Elizabeth Anne Middleton

Elizabeth Anne Middleton
Playing piano my joy and passion

Sunday, July 10, 2011

IT TAKES ONLY ONE GOOD TEACHER

I spent many years playing the piano and not getting much better at it, although I had a natural talent for playing the piano and began lessons at a very young age.  There were no competent piano teachers in the small town in Kansas; my first teacher was the grade school principal who knew a little about music, then a relative who just wanted me to play hymns, and then a high school English teacher who taught piano on Saturdays.  My mother drove my sisters, me, and my younger brother many miles every Saturday for piano lessons when a teacher could be found.  I taught myself, mostly,  banging away at grand pieces by Chopin, Liszt, Beethoven, Rachmaninoff.

At  KU, in Lawrence, Kansas, I majored in voice.  My voice teacher, Mirabah Moore was a great teacher.  I loved her because everything she asked me to do made perfect sense, felt good and made my voice stronger.   I had little interest in practicing the piano and just wanted to play for my own enjoyment. 

Finally, past the age when most young students would have gone to Juilliard,  I was privileged to meet and study with Nigel Coxe, at the University of Massachusetts in Amherst.  He told me at our first meeting, after hearing and watching me play, that I was quite gifted but had some problems that needed to be rectified. 

He made the development of piano technique crystal clear.  It involved practicing scales and arpeggios in a certain way, with correct posture (including the right way to sit at the piano!), totally relaxed arms and flexible wrists, relying on the strength of the fingers for power and control.  When I'd go to the practice room I knew exactly what to do.  I saw clearly the value of having a good technique and how and why the hard work of disciplined practice would set one free to really "play" the piano.  For me, that was pure joy.
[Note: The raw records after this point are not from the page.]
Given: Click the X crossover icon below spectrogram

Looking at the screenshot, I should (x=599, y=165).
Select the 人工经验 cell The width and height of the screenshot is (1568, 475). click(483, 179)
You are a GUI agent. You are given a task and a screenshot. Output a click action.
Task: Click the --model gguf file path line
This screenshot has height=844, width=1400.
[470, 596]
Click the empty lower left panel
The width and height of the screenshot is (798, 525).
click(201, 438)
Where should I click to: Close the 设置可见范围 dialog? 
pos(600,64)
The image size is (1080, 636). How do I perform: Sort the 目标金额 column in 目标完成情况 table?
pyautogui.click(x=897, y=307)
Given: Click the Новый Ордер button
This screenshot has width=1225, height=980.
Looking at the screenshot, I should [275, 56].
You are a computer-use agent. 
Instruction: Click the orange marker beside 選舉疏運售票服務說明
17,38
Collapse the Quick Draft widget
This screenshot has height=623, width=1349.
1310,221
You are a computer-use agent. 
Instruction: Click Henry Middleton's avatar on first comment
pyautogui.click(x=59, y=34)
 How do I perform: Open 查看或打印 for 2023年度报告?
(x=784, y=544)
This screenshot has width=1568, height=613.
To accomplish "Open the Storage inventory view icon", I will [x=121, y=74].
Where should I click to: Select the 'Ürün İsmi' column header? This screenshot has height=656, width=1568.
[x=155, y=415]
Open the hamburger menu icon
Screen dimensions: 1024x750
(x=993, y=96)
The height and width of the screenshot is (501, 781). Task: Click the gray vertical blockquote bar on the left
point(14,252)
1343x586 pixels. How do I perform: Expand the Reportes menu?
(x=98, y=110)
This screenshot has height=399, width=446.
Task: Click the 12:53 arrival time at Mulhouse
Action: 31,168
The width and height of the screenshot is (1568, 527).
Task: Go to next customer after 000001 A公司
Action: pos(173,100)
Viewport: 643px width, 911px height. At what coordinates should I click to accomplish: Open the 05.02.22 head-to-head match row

Nigel Coxe was kind, patient, encouraging, witty, (sometimes wickedly hilarious) and inspiring.  He was also a world class concert pianist!  It was always exciting to hear Nigel Coxe play; he made music come alive, visually and viscerally, and sing to my own heart.  When he demonstrated a passage to me, it was revelatory.   Practicing began to be enjoyable.  Then it began to be positively addictive!  Soon I began to look forward to my piano lessons with anticipation instead of with dread.

It takes only one good teacher to set a talent free.  I had one good teacher and I have been forever blessed.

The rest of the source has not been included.